Channelopathies in Cav1.1, Cav1.3, and Cav1.4 voltage-gated L-type Ca2+ channels

Voltage-gated Ca2+ channels couple membrane depolarization to Ca2+-dependent intracellular signaling events. This is achieved by mediating Ca2+ ion influx or by direct conformational coupling to intracellular Ca2+ release channels. The family of Ca(v)1 channels, also termed L-type Ca2+ channels (LTCCs), is uniquely sensitive to organic Ca2+ channel blockers and expressed in many electrically excitable tissues. In this review, we summarize the role of LTCCs for human diseases caused by genetic Ca2+ channel defects (channelopathies).

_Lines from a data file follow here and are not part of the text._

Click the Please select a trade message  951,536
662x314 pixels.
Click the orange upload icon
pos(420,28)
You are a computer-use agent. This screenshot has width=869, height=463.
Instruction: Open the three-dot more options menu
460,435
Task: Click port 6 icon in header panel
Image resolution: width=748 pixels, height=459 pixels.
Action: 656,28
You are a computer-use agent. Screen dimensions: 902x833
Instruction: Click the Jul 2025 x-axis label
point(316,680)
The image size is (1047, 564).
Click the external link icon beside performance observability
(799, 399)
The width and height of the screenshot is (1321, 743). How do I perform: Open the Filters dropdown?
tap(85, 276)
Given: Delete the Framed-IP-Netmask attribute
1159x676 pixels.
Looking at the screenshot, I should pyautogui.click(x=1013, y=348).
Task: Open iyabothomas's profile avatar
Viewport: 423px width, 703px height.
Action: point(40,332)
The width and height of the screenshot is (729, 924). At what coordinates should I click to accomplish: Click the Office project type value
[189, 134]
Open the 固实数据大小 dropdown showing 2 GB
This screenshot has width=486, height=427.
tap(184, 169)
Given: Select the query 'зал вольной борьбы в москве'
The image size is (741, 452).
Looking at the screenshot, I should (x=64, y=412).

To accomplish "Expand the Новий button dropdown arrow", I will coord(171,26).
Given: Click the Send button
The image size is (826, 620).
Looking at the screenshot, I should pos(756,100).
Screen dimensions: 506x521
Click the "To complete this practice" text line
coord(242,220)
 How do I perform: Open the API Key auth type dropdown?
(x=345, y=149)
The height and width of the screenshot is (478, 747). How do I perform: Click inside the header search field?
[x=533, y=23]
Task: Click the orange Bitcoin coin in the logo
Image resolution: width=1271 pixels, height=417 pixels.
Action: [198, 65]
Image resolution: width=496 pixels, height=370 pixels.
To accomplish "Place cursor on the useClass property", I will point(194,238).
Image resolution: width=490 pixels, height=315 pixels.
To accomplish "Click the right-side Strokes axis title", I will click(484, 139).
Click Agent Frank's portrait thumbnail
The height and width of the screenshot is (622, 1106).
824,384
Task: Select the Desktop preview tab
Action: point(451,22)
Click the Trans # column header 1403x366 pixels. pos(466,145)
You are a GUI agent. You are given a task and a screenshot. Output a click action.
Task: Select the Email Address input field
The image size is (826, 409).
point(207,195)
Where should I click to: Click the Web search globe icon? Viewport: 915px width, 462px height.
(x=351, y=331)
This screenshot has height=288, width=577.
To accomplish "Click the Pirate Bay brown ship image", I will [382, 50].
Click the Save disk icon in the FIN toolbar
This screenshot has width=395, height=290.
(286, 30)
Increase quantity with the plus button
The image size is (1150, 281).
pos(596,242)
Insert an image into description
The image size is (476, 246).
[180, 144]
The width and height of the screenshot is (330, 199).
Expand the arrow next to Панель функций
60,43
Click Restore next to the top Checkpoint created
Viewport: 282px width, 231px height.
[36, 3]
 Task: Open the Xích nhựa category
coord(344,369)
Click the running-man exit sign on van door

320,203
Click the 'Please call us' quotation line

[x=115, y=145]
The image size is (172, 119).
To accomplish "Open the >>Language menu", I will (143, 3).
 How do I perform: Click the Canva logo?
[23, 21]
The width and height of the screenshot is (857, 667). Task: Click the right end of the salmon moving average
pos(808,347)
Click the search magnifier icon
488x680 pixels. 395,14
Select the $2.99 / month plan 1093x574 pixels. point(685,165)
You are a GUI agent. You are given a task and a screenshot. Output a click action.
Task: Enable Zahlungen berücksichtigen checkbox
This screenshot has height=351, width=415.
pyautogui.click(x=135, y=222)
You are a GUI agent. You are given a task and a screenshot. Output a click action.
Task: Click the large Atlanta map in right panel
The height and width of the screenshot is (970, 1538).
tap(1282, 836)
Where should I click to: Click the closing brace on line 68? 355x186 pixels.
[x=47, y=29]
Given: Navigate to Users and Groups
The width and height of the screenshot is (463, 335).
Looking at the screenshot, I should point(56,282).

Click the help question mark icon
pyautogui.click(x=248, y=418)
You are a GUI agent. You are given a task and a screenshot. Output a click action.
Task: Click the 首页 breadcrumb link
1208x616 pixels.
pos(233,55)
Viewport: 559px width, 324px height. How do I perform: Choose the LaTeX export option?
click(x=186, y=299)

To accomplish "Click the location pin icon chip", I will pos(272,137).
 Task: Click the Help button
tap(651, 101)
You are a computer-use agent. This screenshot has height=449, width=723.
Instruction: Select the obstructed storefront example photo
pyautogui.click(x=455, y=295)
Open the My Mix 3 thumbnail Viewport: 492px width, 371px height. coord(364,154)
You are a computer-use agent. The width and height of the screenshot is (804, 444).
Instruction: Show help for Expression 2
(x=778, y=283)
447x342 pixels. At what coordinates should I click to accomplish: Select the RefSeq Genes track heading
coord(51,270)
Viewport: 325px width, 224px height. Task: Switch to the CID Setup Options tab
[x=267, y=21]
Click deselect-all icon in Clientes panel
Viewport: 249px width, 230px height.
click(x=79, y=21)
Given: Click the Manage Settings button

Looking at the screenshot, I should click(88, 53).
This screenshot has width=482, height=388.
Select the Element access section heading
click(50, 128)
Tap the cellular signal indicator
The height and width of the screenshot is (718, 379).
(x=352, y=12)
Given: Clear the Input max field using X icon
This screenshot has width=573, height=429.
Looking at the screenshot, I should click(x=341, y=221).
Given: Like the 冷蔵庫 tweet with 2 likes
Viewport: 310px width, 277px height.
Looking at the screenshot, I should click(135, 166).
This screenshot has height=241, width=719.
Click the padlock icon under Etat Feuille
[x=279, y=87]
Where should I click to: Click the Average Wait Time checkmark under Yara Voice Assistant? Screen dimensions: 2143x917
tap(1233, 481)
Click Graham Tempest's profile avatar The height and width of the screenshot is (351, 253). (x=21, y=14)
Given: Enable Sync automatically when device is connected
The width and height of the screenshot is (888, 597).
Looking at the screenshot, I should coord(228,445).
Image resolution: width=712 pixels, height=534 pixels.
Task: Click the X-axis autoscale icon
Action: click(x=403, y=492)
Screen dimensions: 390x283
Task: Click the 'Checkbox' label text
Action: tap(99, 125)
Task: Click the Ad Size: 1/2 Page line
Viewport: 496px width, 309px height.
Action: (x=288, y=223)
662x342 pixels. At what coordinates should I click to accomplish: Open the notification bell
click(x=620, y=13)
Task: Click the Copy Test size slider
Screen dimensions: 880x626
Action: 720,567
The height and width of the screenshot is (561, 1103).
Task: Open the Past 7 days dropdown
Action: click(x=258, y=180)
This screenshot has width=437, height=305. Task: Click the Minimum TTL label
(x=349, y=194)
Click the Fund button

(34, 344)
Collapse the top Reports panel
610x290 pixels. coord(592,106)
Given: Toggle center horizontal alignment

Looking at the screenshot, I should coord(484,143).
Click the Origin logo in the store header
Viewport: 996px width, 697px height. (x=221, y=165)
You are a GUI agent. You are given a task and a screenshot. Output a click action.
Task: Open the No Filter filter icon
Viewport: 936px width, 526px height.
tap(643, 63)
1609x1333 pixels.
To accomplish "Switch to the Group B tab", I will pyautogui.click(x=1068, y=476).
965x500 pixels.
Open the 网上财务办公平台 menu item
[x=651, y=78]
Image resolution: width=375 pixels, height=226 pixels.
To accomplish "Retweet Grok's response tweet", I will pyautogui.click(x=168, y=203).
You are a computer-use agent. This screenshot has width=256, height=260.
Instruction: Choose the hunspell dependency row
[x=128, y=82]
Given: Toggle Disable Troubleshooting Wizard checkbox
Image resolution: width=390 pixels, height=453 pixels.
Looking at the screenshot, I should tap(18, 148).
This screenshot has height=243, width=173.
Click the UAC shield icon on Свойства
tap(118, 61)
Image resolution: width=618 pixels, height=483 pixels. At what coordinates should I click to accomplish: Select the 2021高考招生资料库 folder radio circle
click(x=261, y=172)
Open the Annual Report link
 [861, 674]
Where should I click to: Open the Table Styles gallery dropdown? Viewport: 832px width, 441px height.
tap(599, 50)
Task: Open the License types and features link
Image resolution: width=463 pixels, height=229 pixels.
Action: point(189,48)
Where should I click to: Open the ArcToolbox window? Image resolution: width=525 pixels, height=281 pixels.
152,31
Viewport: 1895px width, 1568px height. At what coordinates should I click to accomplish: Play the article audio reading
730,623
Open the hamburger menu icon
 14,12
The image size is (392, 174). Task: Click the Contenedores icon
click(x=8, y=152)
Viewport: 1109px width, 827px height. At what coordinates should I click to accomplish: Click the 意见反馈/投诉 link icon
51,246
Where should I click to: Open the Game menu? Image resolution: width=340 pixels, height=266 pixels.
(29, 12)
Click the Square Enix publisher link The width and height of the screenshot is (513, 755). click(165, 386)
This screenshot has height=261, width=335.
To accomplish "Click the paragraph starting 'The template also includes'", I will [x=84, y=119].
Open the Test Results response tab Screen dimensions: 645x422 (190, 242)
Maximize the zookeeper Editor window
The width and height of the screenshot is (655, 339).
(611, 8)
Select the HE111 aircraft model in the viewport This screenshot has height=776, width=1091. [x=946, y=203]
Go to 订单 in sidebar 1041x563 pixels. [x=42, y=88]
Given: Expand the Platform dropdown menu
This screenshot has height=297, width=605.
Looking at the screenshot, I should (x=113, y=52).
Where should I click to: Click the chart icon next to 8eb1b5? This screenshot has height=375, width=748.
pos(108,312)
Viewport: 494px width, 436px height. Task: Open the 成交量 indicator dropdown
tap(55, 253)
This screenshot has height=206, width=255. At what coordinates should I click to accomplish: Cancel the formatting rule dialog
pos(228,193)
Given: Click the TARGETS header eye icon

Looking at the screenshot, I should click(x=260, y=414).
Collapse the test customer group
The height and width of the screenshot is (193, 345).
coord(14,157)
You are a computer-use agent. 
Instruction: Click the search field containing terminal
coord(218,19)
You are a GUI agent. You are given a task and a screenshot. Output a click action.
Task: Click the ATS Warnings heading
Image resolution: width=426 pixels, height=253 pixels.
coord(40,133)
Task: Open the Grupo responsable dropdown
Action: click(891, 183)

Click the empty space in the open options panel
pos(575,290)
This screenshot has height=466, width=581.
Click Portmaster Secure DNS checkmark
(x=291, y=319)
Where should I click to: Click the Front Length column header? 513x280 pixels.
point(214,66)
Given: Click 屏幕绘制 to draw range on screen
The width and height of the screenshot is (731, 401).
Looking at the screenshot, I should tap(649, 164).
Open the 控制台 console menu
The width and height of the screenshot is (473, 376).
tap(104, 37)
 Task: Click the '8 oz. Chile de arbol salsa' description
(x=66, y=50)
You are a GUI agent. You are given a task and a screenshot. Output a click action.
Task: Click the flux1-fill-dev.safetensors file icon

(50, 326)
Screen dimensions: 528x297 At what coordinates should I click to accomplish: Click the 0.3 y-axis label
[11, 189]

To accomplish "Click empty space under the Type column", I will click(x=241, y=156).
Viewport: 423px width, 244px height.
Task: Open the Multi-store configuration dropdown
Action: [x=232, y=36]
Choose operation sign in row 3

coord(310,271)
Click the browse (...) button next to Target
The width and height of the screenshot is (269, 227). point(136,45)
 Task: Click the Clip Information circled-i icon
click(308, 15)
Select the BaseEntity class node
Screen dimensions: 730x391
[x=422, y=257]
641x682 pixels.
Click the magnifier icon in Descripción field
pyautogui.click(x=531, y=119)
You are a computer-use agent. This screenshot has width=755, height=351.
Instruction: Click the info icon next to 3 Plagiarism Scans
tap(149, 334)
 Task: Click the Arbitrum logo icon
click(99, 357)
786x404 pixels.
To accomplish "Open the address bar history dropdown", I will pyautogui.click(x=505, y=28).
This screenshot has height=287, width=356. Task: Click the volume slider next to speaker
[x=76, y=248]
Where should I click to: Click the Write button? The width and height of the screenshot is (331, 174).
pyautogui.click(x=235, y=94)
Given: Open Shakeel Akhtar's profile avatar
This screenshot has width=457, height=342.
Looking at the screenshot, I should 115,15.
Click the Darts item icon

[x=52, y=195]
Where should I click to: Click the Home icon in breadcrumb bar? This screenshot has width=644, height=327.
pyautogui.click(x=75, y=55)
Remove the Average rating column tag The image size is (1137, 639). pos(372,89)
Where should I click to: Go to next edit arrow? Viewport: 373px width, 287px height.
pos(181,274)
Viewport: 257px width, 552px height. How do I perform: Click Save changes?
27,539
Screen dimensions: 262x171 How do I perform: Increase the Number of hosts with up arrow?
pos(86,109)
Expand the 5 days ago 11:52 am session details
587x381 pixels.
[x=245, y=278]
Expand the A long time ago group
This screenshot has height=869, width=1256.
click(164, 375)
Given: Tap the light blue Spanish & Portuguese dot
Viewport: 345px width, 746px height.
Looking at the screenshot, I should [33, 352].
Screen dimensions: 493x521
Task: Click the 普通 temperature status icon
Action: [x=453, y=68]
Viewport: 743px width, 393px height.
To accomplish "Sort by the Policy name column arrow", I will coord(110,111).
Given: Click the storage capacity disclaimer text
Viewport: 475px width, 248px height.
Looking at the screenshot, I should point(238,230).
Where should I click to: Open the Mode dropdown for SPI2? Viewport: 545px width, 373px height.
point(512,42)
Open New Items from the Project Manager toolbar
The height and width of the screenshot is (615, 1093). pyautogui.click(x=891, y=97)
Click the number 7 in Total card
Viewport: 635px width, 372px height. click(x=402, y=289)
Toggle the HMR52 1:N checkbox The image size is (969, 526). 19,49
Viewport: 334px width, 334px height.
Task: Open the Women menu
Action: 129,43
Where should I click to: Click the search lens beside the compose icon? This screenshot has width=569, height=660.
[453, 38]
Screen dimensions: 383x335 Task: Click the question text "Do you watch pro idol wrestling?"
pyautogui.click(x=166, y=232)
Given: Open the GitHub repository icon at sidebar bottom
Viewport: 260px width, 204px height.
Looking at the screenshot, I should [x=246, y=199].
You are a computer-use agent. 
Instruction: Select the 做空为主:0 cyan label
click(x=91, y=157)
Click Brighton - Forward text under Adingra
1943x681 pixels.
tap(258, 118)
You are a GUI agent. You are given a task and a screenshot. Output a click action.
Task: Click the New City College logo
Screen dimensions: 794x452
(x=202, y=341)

LTCC dysfunction can result from structural aberrations within their pore-forming alpha 1 subunits causing hypokalemic periodic paralysis and malignant hyperthermia sensitivity (Ca(v)1.1 alpha 1), incomplete congenital stationary night blindness (CSNB2; Ca(v)1.4 alpha 1), and Timothy syndrome (Ca(v)1.2 alpha 1; reviewed separately in this issue). Ca(v)1.3 alpha 1 mutations have not been reported yet in humans, but channel loss of function would likely affect sinoatrial node function and hearing. Studies in mice revealed that LTCCs indirectly also contribute to neurological symptoms in Ca2+ channelopathies affecting non-LTCCs, such as Ca(v)2.1 alpha 1 in tottering mice. Ca2+ channelopathies provide exciting disease-related molecular detail that led to important novel insight not only into disease pathophysiology but also to mechanisms of channel function.